For all of my angst over the beautiful Stewart Farm below, it is still outside of the RUL that defines Napa City, and the draft plan makes no attempt to predict its fate in the future. But in looking at the RUL, that portion of the property is the one piece of build-able land that remains to be added to the RUL to fill out the city's unfortunate massive southward expansion into the Stanly Ranch property.


Update 7/26/21
NVR 7/25/21: Memory Lane: The Ghislettas and their dairy

Update 4/26/21

Michael Luttrell LTE 4/25/21: Save Napa's gateway
NVR 4/26/21: Member of Ghisletta family denies plans for developing lands in south Napa

Although the family says that it has "never had an agreement" with any developer (very specific language to use), the fact that the family supports the rezoning of the land for housing in the new general plan, and their dubious rationale that more high-end homes will lead to a general reduction of home prices, is a very ominous sign.

3/15/21
NVR 3/13/21 Foster Road supporters continue push for area’s inclusion in new Napa greenbelts

Stewart Ranch
That hillside along Hwy 29 coming into the Napa Valley, which I now know as the Stewart diary farm, with its picturesque barns, farmhouse, eucalyptus trees and oak-covered knolls has always seemed the essence of rural California now forever disappearing. Even when I first came to Napa in the 1970's in search of bucolic landscapes to photograph, I remember it as a notable landscape composition. It should be preserved in a bell jar as an icon of what California was once-upon-a-time, before such places were buried by developers seeking greater profits from chewing up raw land rather than recycling underused urban land.

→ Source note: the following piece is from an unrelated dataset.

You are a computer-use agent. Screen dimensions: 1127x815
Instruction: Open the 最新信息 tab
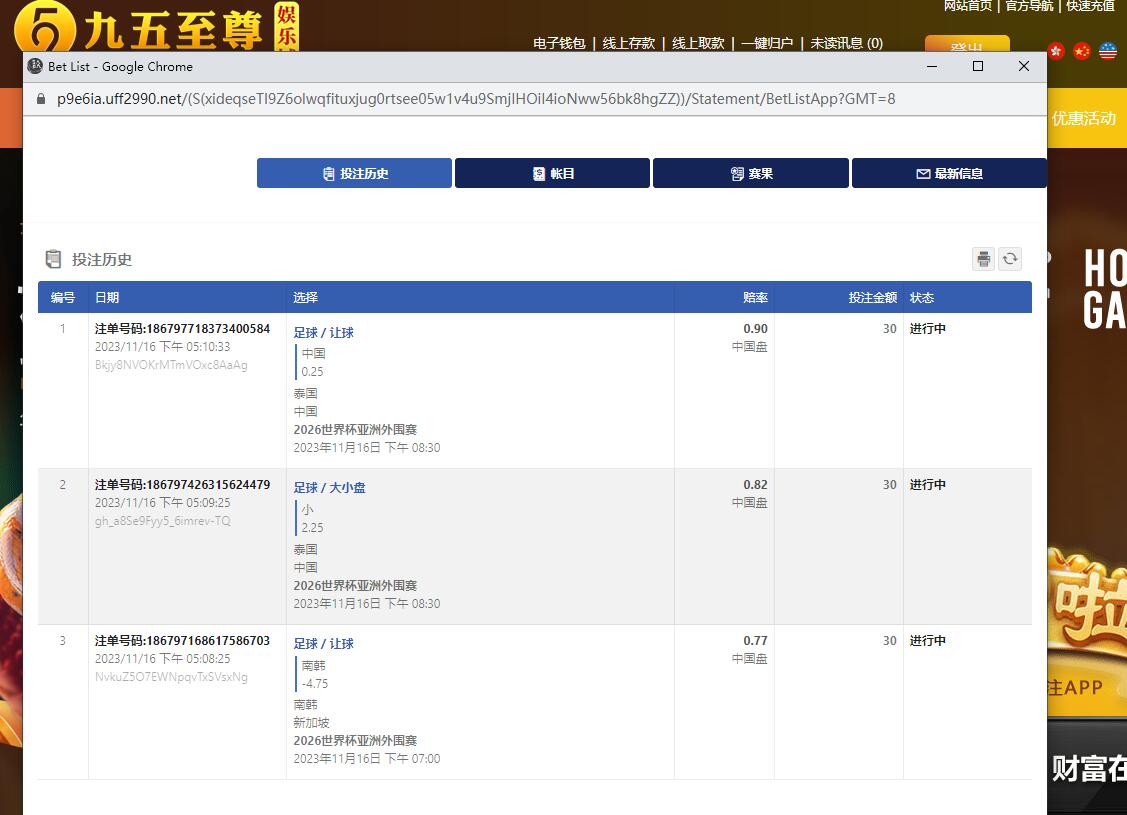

As a gateway to the Napa Valley, it is a reminder of a time before vintners began excavating similar hillsides to cage and discipline nature to their own more profitable ends. We love the look of vine covered hillsides, of course, a better example than housing tracts of man's relentless footprint on the land. But to see the vestiges of real life before the advent of the good-life as you drive into this tourist destination is a history lesson well worth preserving for everyone.

The idea of a greenbelt between Napa and the rest of the world has taken a hit over the last few years. In one of many Napa Pipe hearings, a slide flashed up on the screen, almost incidental in its implication for the project, but profound in its implication for the future of Napa.

All of those areas that should have constituted a greenbelt at the edge of Napa rural-urban line are now being filled with buildings. Napa Valley Commons, Airport industrial zone, Stanly Ranch, Carneros Inn, Meritage Resort, Napa Pipe, the Syar expansion, and for that matter the incorporation of American Canyon in 1992, are all filling the boundary that might have separated Napa from the urban sprawl of the rest of the Bay Area. More such projects are coming.

The idea of greenbelts and rural-urban lines, a product of the same enlightened era that created the Agricultural Preserve, seems to have passed. Yet it is heartening that the idea is being revived here and elsewhere. The Greenbelt Alliance is active and full of hope.

But in Napa it is a bit too late. This is not to say that the Foster Road ridge shouldn't be protected. It should. It is a window into what Napa County once was, a reminder to residents and tourists what the land used to look like, and perhaps a tourist attraction itself. But it is a tragedy that before reaching this gateway to the Napa Valley you must first pass through the relentless industrial development to the south, reducing the real entry to the valley to an alley of warehouses. Yes, preserve as much unspoiled landscape as we possibly can. The few still unspoiled wooded hillsides around Napa need to be preserved. We owe that to future generations. But let's admit that the idea of a greenbelt to protect Napa from being engulfed by the greater bay area is a fading memory.